April 2014, Auto Dealer Today - WebXclusive
Before he joined the sales team at Timbrook Auto Outlet in 2000, Brian Read worked as a pontoon boat driver for a Maryland state park. Read says that job, which required him to interact with park visitors, helped sharpen his social skills. When a family friend at Timbrook Auto Outlet, offered Read the opportunity to sell cars, he felt it was a natural fit. The opportunity to demonstrate vehicles and educate customers on the finance process sealed the deal, and his confidence grew.
Fourteen years later, Read is the Cumberland, Md., store’s longest-serving salesperson. He averages 13 units per month with a personal best of 20 units. The Auto Outlet is one of four branches, and its five-member team combines to sell about 130 used vehicles per month. Read has received the GM Mark of Excellence award and special recognition from Joe Verde Sales and Training. He is also responsible for the single cell phone customers can call to reach a salesperson after hours — especially those who are perusing the store’s inventory at Cars.com or AutoTrader.com.
Read enjoys spending his time off with his family or riding his Harley, but he looks for leads wherever he can find them. He volunteers as a college basketball referee in Maryland, Pennsylvania and West Virginia, and the offseason brings showroom visits from coaches and fellow officials he has befriended. He also prospects new customers by following up on Internet leads and dropping by Timbrook’s service department to ask customers for referrals.

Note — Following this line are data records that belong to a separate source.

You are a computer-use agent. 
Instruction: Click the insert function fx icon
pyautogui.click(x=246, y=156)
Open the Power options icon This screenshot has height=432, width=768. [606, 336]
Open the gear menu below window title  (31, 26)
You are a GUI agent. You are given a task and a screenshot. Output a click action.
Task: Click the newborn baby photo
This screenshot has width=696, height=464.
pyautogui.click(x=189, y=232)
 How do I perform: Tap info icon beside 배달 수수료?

Read says low-pressure sales tactics are the key to connecting with customers. As much as he wants each sale, he does his best to stay on the customer’s side and be sure he understands their needs — typically, the best, cleanest and most reliable car they can afford. Naturally, he prefers face-to-face interactions to working over the phone or via email.
“When I have a car here that is so nice, it’s hard to describe that over the phone,” Read says. “I’d really like for them to see what I’m seeing.” He adds that he is just as passionate about F&I. “When you first meet a client, it’s kind of a puzzle, and we all work to put it together. F&I plays a big factor in that.”

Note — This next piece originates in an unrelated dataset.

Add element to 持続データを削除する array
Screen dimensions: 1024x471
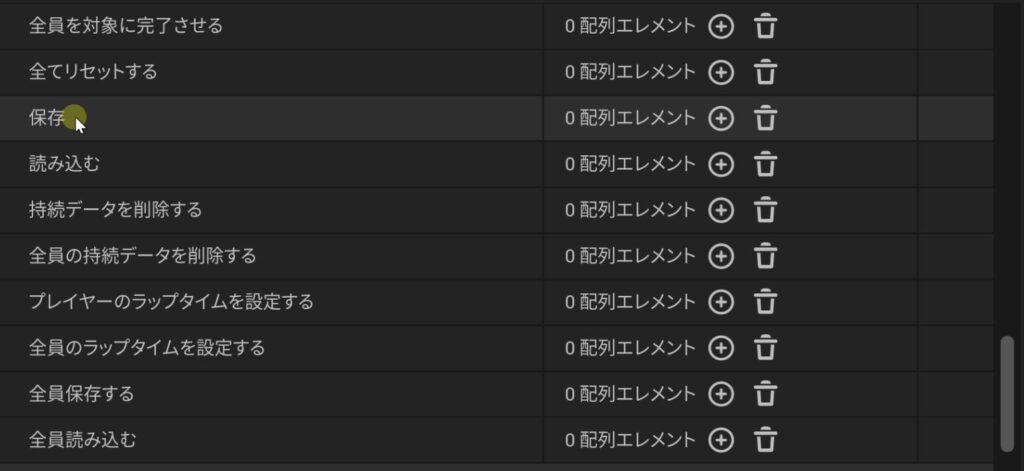point(720,210)
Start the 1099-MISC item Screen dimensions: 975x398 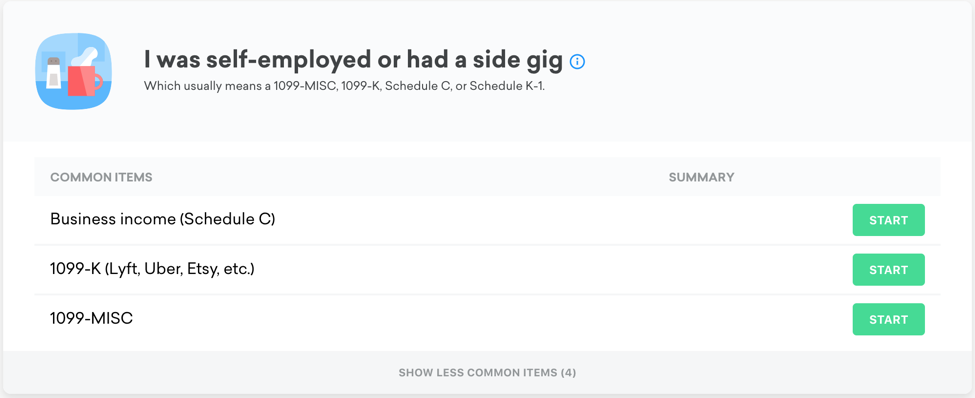(888, 320)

Rather than competing with his F&I manager, Dina Wilson, for his customers’ affections, Read says he introduces them at the beginning of the process. The goal is to narrow their choices and ease the TO to F&I. Wilson says Read recognizes that a successful sales/finance process depends on mutual respect between departments. “He understands the importance of the customer protecting their vehicle, their loan and themselves,” she says.
Cumberland is a small market, and the departure of large employers such as Kelly Springfield Tire and Westvaco Corp. has left the city with more than its fair share of retired or nearly retired residents. But that hasn’t stopped Timbrook from realizing steady success — even during the down months. Winter weather can deter customers, Read says, but the Timbrook team keeps the snow cleared for those who are willing to brave the cold. “You can’t even see the highway because there is so much snow. And yet a nurse will come in who has to be at work at the hospital, and she’ll buy a car. They’re the kind of days where you can’t even take a demonstration because the weather is so bad.”
Read credits the company’s owner, Fred Timbrook, with setting aside time for his employees and their families. Timbrook Auto Outlet closes by 7 p.m. every night and all day for Thanksgiving and Christmas. That makes the staff happier and healthier, according to Read. “Timbrook really recognizes that that after-dinner time is family time.”